For Thurman, Jesus captures the essence of human experience through his proximity to human suffering. Jesus’ love-ethic is significant because love was chosen in the presence of fear, deception, and hatred. To live as a racial, ethnic, cultural minority under an oppressive regime is to experience these hounds of hell firsthand. Jesus, the Alpha and the Omega, wrestles with the application of this love-ethic in the interactions between Jews, Gentiles, and even Romans.

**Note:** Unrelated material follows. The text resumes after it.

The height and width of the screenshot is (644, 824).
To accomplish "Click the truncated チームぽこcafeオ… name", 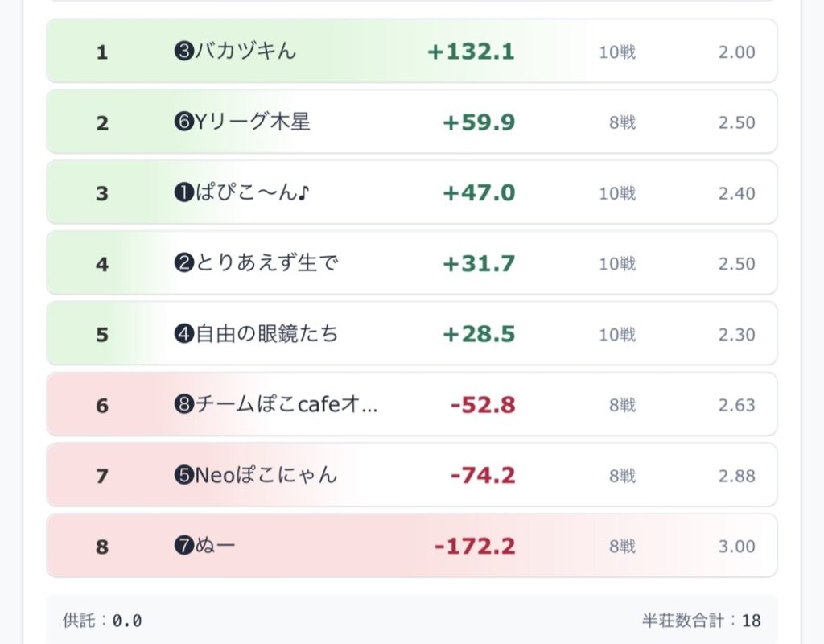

The Gospel narrative of Jesus’s encounter with a woman of mixed ethnicity, “a Gentile, of Syrophoenician origins” is a pertinent example of the thin line of love and hate between Jews and Gentiles (Mark 7.26). This anonymous woman wanted her daughter to be healed. As Thurman notes, she would not allow the destructive histories between Jews and Gentiles to prevent her from making her request. Jesus responds to her request with unsympathetic understanding in suggesting it is inappropriate to take the food reserved for the children (of Israel) and throw it to the dogs. The Syrophoenician woman’s reply is full of the good will characteristic of the sympathetic understanding a dog owner develops for their pet as many dog owners allow their pets to eat the crumbs that fall underneath the table.
Jensen highlights Thurman’s emphasis on love as the antidote for the contagion of hatred. As any new dog owner will soon discover, dogs are susceptible to contagious infections. Vaccines are required within the first year of life and in subsequent years to prevent certain diseases from spreading. Love and the love-ethic are the antidotes to the contagion of hatred onset by fear and deception. With contact characterized by fellowship, society develops an immunity to hatred.
[i] Howard Thurman, Untitled, The California School Employee 19, no. 8, (1949).
[ii] Howard Thurman, Jesus and the Disinherited (Boston: Beacon, 1996), 75
[iii] Howard Thurman, Jesus and the Disinherited, 11.